On this topic, as on many others, the "vacuum" in people's understanding does end up getting filled, one way or another. People tend to default to several patterns of thinking which are much more familiar. These cognitive or cultural models are simple understandings that may operate on an unconscious level (and are not necessarily consistent with each other, since they may be active at different times, triggered by different contexts). Further, these habitual patterns of thought are easy for people to fall into even though they know better on an intellectual level - and they often run directly counter to the goals of children's advocates.

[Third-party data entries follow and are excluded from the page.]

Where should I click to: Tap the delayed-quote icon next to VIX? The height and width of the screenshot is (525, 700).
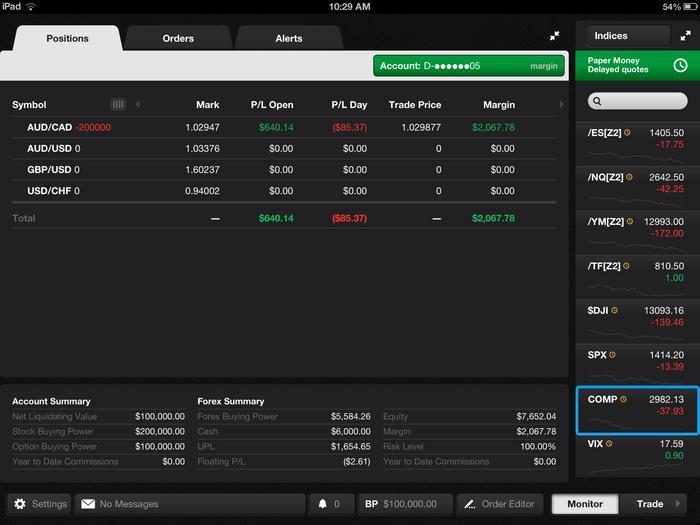(x=612, y=443)
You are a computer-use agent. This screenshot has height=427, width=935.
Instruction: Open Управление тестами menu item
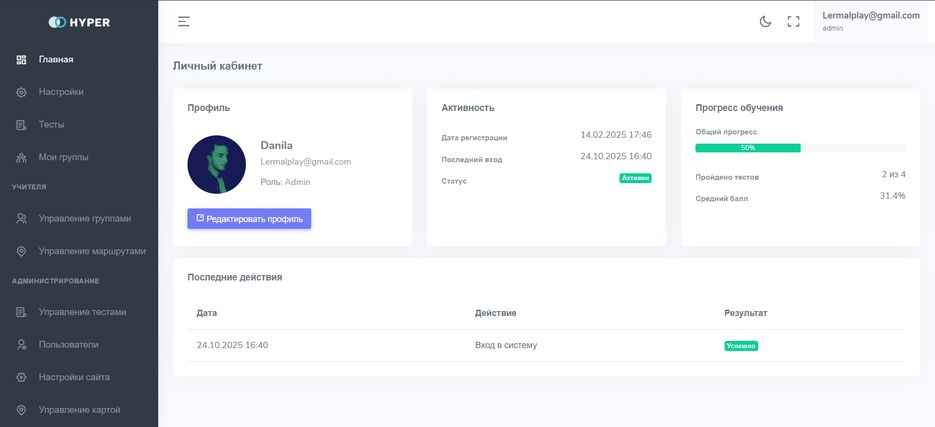(82, 312)
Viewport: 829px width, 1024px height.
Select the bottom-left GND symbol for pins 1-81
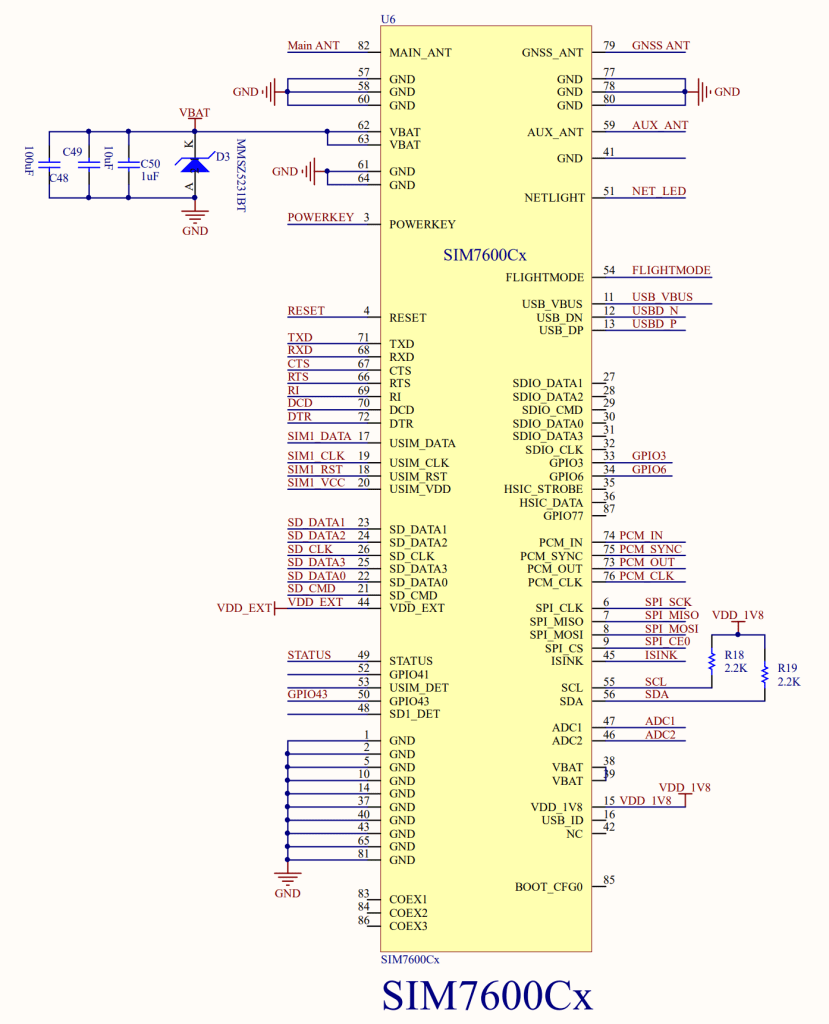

"Black Box" Models of Development

One common model, for example - which we call "The Ticking Clock" - treats early development as a default, automatic process which "just happens" unless some terrible mishap interferes. According to another important model ("Private Causation"), early development occurs entirely within the closed bubble of the family, and depends little, if at all, on anything that happens outside the home. Other important models include:

 

  • "Self Causation": If children behave well, listen, and try hard, they will be more successful, like little Horatio Algers. This model dovetails with notions like free will, individualism and personal responsibility which are prominent in American culture.

     

  • "Chance Causation": Each developmental story is unique and involves its own difficulties and challenges, as well as improbable (read, unpredictable and unavoidable) twists of fate.

Each of these various (more or less unconscious) models of ECD holds a kernel of truth, but also obscures or distorts the facts. It may exaggerate parents' power to ensure good outcomes; it may obscure the importance of supportive interactions and stimulating environments; it may also hide the role of economics, social policies and other broader factors. People following these default patterns of reasoning may feel that the natural role for adults/society is to identify the kids with potential (and those without) and deal with them accordingly. Or they may conclude that families should not be "interfered with." They are also likely to fall back on the idea that kids inherit all their essential qualities, and their fates, from their parents. More generally, many of them reinforce a "Parental Deficit" model, in which bad parenting is the root of nearly all ills.

In short, as long as people have no clear models of early childhood development, the "black box" models rush in to fill the void. Or, equally discouraging, the whole idea of development may be pushed off people's radar screens. The Center for Communications and Community has recently demonstrated that the manner in which children's issues are covered on local television news is likely to focus adults' attention on children's physical safety; indeed, only 3% of all news coverage in the large sample they collected addressed developmental issues. If development takes place within the black box - beyond the understanding or awareness of most Americans - even well-meaning people and potential allies are likely to fall into habits of thought that prevent them from fully engaging with the issue.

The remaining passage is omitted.